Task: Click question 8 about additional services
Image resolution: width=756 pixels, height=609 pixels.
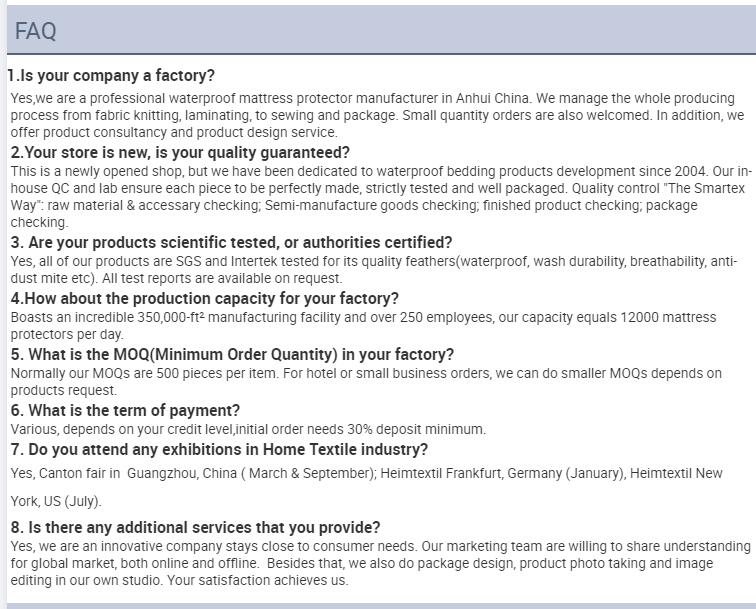Action: click(195, 527)
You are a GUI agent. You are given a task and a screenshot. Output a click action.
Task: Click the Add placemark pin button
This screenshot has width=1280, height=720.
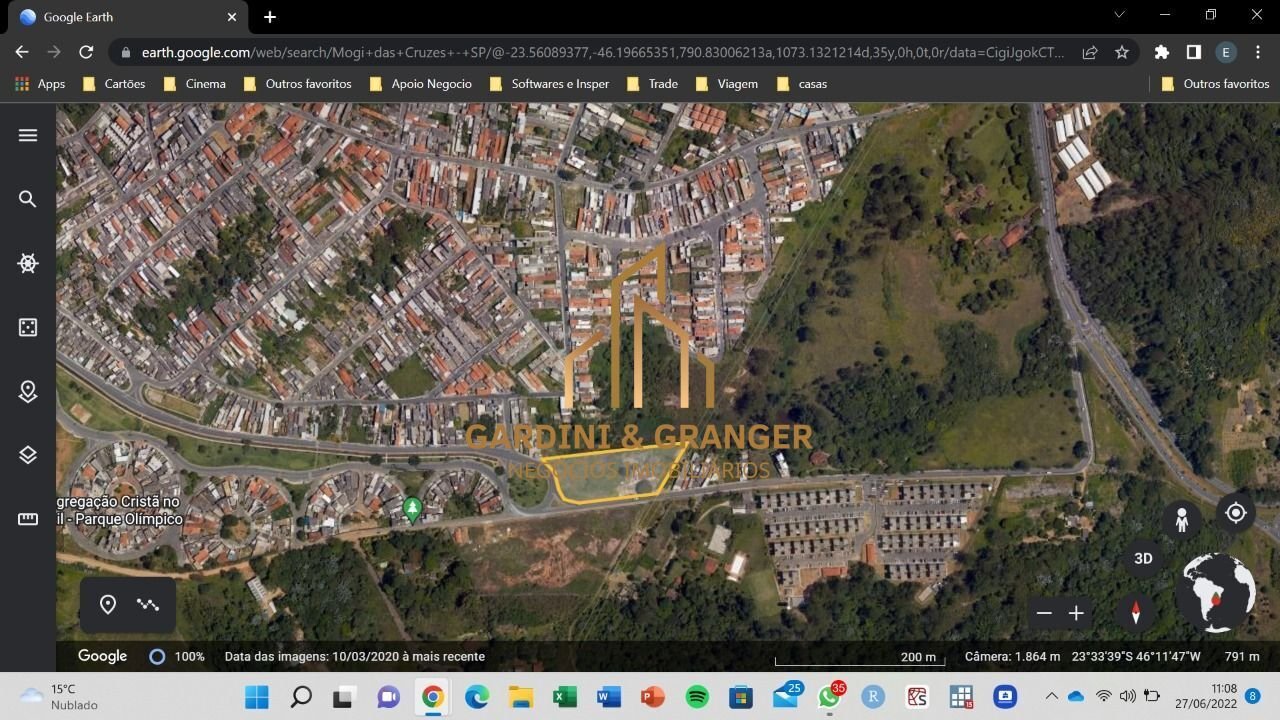108,604
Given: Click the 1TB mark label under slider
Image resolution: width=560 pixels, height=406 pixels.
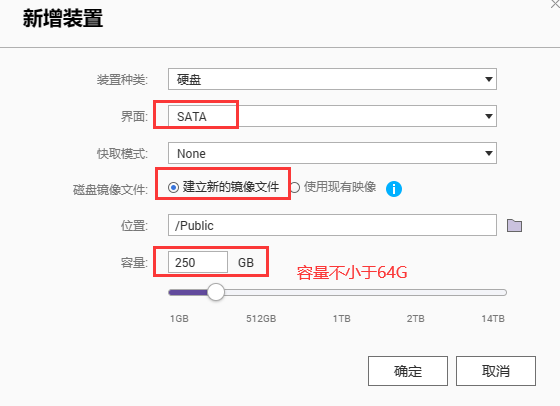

══════════════════════════════

▸ **Problem requirements**:
Could you transcribe exactly the lines from the line containing "This screenshot has width=1280, height=720." through the final line of the records, both included, and nothing beyond them? The pictures should be left out.

▸ **Reply to the exercise**:
This screenshot has width=1280, height=720.
108,604
Given: Click the 1TB mark label under slider
Image resolution: width=560 pixels, height=406 pixels.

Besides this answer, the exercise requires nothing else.